Coronavirus: 'Reflect seriously' on public fundraising, charities told

But Institute of Fundraising figures show that ceasing face-to-face fundraising activity could have major repercussions on charitable income

Charities should “reflect seriously” on whether to continue public fundraising during the coronavirus outbreak, the Institute of Fundraising and the Fundraising Regulator have warned, as the IoF raised the possibility that charities will lose hundreds of millions of pounds of income.

In a joint briefing published today, the membership body and the regulator said charities should carry out a thorough assessment of the risks to the public, fundraisers and volunteers posed by continuing to raise funds, and should consider pausing it if necessary.

At the same time, IoF data suggests that if fundraising were to stop completely for the next financial year, there could be a severe fall in the number of donors and charitable income, as well as job losses.

An IoF spokeswoman told Third Sector: “Based on the IoF’s data on year-on-year sign ups, if no further face-to-face fundraising happens in 2020/2021, we predict there would be a loss of 800,000 supporters who would have signed up to charitable causes through door-to-door, street and private-site fundraising.

“This could lead to hundreds of millions of pounds in lost income for charities over the next few years.”

She added that, if face-to-face fundraising agencies were to go under, as many as 3,000 jobs could be at risk.

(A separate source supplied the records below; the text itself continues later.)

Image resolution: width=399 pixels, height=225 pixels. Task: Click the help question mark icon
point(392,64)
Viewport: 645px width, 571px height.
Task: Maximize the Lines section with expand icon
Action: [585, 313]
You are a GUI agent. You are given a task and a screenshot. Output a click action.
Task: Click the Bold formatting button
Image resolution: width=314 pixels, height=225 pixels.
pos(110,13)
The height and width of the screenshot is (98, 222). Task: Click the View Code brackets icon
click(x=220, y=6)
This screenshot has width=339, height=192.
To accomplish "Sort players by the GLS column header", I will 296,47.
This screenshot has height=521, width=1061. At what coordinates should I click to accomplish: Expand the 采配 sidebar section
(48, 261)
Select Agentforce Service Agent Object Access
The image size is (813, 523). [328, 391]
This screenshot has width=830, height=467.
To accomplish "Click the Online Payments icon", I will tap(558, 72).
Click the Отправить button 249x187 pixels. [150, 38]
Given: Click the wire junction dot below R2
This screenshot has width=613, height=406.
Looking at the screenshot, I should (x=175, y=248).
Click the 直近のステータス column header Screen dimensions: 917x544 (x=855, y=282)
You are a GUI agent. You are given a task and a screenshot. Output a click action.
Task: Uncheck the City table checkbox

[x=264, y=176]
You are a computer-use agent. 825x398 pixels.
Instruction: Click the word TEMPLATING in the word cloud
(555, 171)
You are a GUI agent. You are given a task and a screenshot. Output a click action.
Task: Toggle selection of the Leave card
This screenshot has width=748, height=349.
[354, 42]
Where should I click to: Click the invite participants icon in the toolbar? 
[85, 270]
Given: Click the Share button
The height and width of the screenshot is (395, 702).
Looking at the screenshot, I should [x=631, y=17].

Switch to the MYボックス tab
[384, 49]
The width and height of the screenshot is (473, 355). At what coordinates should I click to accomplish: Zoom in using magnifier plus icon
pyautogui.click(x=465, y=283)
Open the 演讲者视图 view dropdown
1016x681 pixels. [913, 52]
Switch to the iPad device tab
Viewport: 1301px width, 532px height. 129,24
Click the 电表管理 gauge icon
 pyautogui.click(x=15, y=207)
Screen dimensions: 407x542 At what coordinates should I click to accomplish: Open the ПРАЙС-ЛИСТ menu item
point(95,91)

The statement issued by the Fundraising Regulator and the IoF today followed on from government guidance on social distancing measures to reduce contact between people and stem the spread of the disease.

The statement said: “The IoF and Fundraising Regulator advise all charities to reflect seriously on whether to continue public fundraising (face-to-face, door-to-door and private-site) due to the increased health risk to the population at large, as well as to fundraisers and volunteers.

“A thorough risk assessment should be carried out, and any decision to continue public fundraising should be documented and made at the most senior level.”

It said concerns had been raised about the issue by IoF and regulator members, as well as by members of the public, and the guidance was issued with a view to maintaining the reputation of charities and charitable fundraising.

“The Fundraising Regulator and the IoF passionately believe in the generosity of the British public and know that public fundraising will have a large role to play in the future of charitable giving across the UK,” the statement said.

“We will do all we can to make sure the sector is supported to recommence this hugely important work in the future.”

Both organisations said they were already taking steps to support any charities and fundraisers affected.

The IoF said it was calling on government to provide a safety net, including financial support for charities and fundraising agencies, had created a virtual forum for agencies to discuss how best to work together and was providing additional guidance.

The regulator said it would be publishing practical advice over the coming days and weeks to ensure the sector is supported as the situation developed, and urged charities to get in touch if they needed further guidance.